"Music has always been in my life," Devon Ross says as she takes a hit from her vape pen. The actress/model and now musician is about to release her first quartet of songs packaged as a debut EP, Oxford Gardens. It's a fun, no-nonsense, lo-fi medley of melody and noise that she initially recorded in a closet in Paris.
While she may be a newbie to creating music, whether by genetics or osmosis, her debut record sounds fully formed. "My dad is a musician," she tells New Times over Zoom. Her father, Craig Ross, has played guitar with Lenny Kravitz for the last 30 years. "He was playing Neil Young to me on the way home from the hospital. He got me obsessed with the Beatles and the Stones. He was like a gatekeeper who would tell me what music was good and what was not good," she adds.
As a kid, she took some bass guitar lessons and dabbled with songwriting in high school. "I'd write chord progressions, but nothing stuck lyric-wise." That is until this past summer when she said she was going through some big life changes. "A breakup. Friend changes. I wasn't settled and comfortable. I needed to get my feelings out, and it propelled me to create. I wasn't consciously making an EP. I wrote one song and liked it and was like let's do another."

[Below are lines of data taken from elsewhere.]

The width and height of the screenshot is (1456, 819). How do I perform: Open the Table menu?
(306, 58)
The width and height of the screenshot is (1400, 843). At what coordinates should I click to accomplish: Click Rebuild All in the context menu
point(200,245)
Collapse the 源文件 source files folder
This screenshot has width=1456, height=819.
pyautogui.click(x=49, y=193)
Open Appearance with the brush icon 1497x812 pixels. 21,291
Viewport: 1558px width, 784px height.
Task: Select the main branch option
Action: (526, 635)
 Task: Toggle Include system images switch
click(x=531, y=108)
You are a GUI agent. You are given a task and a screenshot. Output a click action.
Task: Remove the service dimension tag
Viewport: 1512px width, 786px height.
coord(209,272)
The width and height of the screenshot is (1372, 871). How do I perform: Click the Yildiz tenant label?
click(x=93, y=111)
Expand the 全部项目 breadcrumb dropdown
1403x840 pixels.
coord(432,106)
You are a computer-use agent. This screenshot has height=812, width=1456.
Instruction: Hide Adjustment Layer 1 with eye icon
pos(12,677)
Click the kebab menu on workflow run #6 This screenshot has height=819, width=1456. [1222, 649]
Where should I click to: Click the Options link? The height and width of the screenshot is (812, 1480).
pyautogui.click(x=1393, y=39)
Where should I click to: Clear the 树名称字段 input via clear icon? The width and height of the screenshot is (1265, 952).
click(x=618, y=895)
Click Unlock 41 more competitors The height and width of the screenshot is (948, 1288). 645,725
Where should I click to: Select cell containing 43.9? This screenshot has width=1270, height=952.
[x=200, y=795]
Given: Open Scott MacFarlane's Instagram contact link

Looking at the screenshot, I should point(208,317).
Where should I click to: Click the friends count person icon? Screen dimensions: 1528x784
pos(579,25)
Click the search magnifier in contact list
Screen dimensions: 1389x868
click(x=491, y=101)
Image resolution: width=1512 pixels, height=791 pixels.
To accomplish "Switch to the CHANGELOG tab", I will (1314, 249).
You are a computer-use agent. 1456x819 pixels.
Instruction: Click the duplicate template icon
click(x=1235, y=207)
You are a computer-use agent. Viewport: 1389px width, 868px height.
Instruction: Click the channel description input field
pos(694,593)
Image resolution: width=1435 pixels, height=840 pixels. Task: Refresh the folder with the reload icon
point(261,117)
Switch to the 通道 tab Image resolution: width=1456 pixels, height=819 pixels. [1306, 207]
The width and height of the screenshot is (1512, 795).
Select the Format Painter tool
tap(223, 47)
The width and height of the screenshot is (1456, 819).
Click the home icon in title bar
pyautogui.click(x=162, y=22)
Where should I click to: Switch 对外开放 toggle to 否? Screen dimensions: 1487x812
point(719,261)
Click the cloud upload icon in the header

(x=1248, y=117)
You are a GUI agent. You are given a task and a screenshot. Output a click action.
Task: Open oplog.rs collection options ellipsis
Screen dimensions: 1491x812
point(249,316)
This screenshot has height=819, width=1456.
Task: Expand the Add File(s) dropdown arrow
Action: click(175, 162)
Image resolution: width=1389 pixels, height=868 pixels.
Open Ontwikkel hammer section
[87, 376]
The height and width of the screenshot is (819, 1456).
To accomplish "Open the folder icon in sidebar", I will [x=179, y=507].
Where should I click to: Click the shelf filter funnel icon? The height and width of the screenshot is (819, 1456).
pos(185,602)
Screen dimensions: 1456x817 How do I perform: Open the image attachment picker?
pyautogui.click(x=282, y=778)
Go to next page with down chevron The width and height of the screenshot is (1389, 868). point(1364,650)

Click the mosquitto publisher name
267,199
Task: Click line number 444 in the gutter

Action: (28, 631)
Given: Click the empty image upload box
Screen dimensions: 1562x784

Oxford Gardens was influenced by music from yesteryear that Ross discovered for herself, from '90s indie rock like Pavement and Sonic Youth to '70s bands like Television and Patti Smith. She singles out the track "Swim" from the EP as the standout. "It has a special place in my heart since it sounds to me like how I felt lyrically and musically. It was my emotions in sonic form. The guitar freak out was catharsis," she adds.
After Ross finished Oxford Gardens, she reached out to one of these musical heroes, Thurston Moore, formerly of Sonic Youth. She had played the role of Regina on the HBO miniseries Irma Vep, for which Moore, coincidentally, had been in charge of the music. "I met Thurston and his wife [Eva Prinz] at Cannes. We hung out and got to be friends." When she finished her EP, she sought his expert opinion on her music. "I sent him my demos this summer just to get his input. [Moore and Prinz] said they'd love to put them on their label [the Daydream Library Series]. I was just going to put them on Bandcamp," she says.
To celebrate the EP's release, Ross is headed to Miami to perform at a pair of shows.
Why Miami? Though Moore and Prinz live in London, Moore was born and grew up in Coral Gables, where some of his family still resides. It's not uncommon to spot him around town on occasion.
Moore's label, Daydream Library Series, will hold a showcase with Ross and a couple of her labelmates, Miami locals Las Nubes and Seafoam Walls, at Bar Nancy on Monday, February 19. Then, the following evening, on Tuesday, February 20, she'll perform at her record release party at Sweat Records. "I'll be doing a two-piece with me singing and my boyfriend playing guitar. We're going to change it up a bit for each day," she says.
It's the start of what sounds like a busy 2024 for Ross. She has a trifecta of films she's worked on set for release, including Depravity, My First Film, and Vindicta.
She's also working on more music and enjoys the differences between the two art forms. "They're such different ways of getting creative fulfillment," she adds. "Music is more solitary. Movies are so collaborative with all these people working together to have a story come to life."
Daydream Library Series. With Devon Ross, Las Nubes, Seafoam Walls, and Marlon Sexton. 8 p.m. Monday, February 19, at Bar Nancy, 2007 SW Eighth St., Miami; nancy305.com. Tickets cost $18 via eventbrite.com.
Devon Ross. 5 p.m. Tuesday, February 20, at Sweat Records 5505 NE Second. Ave., Miami; sweatrecordsmiami.com. Admission is free with RSVP via eventbrite.com.